Another similarity to PoliticsNH is the presence of an anonymous columnist. At PolitickerMA, the nom de opinion is “Wally Edge.” In a story in the New York Times back in February, Politicker founder Robert Sommer (who’s also publisher of the New York Observer) described the undercover columnists who are being turned loose in each state as “the secret sauce,” and could include lobbyists, political consultants and former officeholders. Edge’s views seem benign enough so far, but I’m skeptical about this innovation. I’d rather such insiders be identified so we know their associations and potential conflicts.
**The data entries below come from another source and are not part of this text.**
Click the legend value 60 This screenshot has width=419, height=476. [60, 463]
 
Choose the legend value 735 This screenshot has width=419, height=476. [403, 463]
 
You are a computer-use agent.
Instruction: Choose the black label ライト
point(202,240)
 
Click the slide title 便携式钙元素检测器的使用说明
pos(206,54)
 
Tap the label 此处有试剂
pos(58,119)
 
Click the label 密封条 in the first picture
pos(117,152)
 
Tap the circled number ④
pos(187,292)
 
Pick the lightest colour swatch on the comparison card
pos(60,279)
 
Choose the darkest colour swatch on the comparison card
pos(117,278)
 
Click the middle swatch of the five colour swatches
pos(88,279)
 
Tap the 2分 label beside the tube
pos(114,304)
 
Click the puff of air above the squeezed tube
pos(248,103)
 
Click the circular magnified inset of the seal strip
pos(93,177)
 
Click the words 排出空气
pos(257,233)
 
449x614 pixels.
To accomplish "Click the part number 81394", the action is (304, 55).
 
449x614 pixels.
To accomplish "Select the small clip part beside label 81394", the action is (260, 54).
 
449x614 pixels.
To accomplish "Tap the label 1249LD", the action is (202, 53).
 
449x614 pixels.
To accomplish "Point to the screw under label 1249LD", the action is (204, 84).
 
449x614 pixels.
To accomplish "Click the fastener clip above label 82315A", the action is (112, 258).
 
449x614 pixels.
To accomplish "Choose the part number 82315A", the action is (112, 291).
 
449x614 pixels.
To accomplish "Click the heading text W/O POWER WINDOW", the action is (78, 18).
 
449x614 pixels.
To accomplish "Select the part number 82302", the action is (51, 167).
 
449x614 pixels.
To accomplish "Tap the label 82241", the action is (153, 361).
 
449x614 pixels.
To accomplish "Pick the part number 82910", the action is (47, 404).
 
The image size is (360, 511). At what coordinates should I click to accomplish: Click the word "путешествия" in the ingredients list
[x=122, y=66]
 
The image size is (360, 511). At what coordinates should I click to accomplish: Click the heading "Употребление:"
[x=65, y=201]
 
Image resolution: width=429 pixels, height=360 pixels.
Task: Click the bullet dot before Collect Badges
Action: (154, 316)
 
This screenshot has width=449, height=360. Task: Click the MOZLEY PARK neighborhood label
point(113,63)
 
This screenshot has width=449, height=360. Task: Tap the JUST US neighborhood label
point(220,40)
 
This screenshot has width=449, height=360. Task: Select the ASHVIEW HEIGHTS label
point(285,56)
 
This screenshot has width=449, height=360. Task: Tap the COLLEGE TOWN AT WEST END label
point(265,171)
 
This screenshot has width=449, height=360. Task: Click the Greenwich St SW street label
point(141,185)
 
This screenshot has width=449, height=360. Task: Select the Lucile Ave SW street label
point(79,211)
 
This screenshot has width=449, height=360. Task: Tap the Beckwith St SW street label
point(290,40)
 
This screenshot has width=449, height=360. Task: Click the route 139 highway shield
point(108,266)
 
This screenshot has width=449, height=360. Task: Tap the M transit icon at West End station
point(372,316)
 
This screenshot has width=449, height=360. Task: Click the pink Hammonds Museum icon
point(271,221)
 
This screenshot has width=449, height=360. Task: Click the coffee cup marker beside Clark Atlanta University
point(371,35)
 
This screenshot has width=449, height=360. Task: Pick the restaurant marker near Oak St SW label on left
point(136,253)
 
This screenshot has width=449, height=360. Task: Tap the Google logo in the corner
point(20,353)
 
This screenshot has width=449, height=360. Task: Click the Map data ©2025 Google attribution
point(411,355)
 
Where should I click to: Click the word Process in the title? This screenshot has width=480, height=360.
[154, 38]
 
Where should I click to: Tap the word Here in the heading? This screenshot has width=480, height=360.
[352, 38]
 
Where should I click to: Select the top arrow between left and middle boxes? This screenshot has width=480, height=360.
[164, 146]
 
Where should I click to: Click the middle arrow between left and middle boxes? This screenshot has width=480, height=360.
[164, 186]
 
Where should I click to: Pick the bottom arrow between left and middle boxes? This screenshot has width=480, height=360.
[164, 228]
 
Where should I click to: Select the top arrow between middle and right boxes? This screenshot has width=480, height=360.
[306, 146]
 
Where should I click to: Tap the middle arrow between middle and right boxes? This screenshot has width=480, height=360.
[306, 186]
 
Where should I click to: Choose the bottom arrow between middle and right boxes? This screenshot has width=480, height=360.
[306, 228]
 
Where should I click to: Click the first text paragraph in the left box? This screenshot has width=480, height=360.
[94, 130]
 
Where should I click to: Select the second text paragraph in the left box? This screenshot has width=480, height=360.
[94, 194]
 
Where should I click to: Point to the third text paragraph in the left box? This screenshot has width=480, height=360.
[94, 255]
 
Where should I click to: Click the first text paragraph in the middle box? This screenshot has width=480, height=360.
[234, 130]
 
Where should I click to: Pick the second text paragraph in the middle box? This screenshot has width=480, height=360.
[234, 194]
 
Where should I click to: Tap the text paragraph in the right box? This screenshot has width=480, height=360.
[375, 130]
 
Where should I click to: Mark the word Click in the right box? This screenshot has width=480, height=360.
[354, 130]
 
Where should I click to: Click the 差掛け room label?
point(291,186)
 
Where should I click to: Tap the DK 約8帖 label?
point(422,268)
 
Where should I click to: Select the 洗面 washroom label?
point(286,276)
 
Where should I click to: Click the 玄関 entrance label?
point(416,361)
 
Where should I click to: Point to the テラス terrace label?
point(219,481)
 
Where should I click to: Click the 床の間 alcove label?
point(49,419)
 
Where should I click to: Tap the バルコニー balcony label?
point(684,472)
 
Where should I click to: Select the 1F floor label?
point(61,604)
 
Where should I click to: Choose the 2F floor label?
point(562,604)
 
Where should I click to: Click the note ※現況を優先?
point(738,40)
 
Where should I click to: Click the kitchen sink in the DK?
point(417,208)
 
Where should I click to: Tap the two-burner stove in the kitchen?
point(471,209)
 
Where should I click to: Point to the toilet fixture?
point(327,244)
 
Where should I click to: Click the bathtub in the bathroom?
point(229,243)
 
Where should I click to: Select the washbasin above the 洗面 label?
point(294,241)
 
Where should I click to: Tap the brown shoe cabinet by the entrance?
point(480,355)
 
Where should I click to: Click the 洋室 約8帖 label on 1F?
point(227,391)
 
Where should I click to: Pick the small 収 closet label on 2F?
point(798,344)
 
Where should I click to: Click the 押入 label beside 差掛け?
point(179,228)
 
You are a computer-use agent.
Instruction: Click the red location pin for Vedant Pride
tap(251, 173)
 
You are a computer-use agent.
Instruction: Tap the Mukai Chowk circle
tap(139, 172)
PolitickerMA’s staff reporter is Jeremy Jacobs, a recent graduate of the Columbia School of Journalism who has worked for The Hill, among other places.
An early fan of PolitickerMA is Bay Windows editor Laura Kiritsy, who writes that the site “has already provided me with hours of late-night, on-deadline procrastinating thrills.” Kiritsy especially likes the lists of best and worst Massachusetts campaigns, which are pretty amusing.
Oddly enough, there are no RSS feeds [correction below] at PolitickerMA, though you can sign up for a daily e-mail.
As the news-media landscape morphs into something totally new, PolitickerMA is the sort of project that’s worth keeping a close eye on.
Neither the Boston Globe nor the Boston Herald provides the kind of small-bore coverage that is Politicker’s purview, especially as they shrink their staffs.
State House News Service does a good job of covering the Legislature, but it charges high subscription fees and is aimed mostly at media and political professionals.
Blue Mass Group rounds a lot of political news, but it’s partisan and almost wholly dependent on what its members can find in other media.
Politicker is exciting because it suggests a possible way out of the morass in which journalism finds itself these days. If it succeeds, it will occupy a sweet spot between full-service news organizations, which are shrinking, and citizen journalism, which is important but which does not meet the need for a reliable, edited news report.
And it gives young journalists who wish to cover politics some reason to hope that they’ll be able to make a living at it.
Correction: Robert David Sullivan has found an RSS feed. I was deceived by the lack of an RSS symbol in Firefox.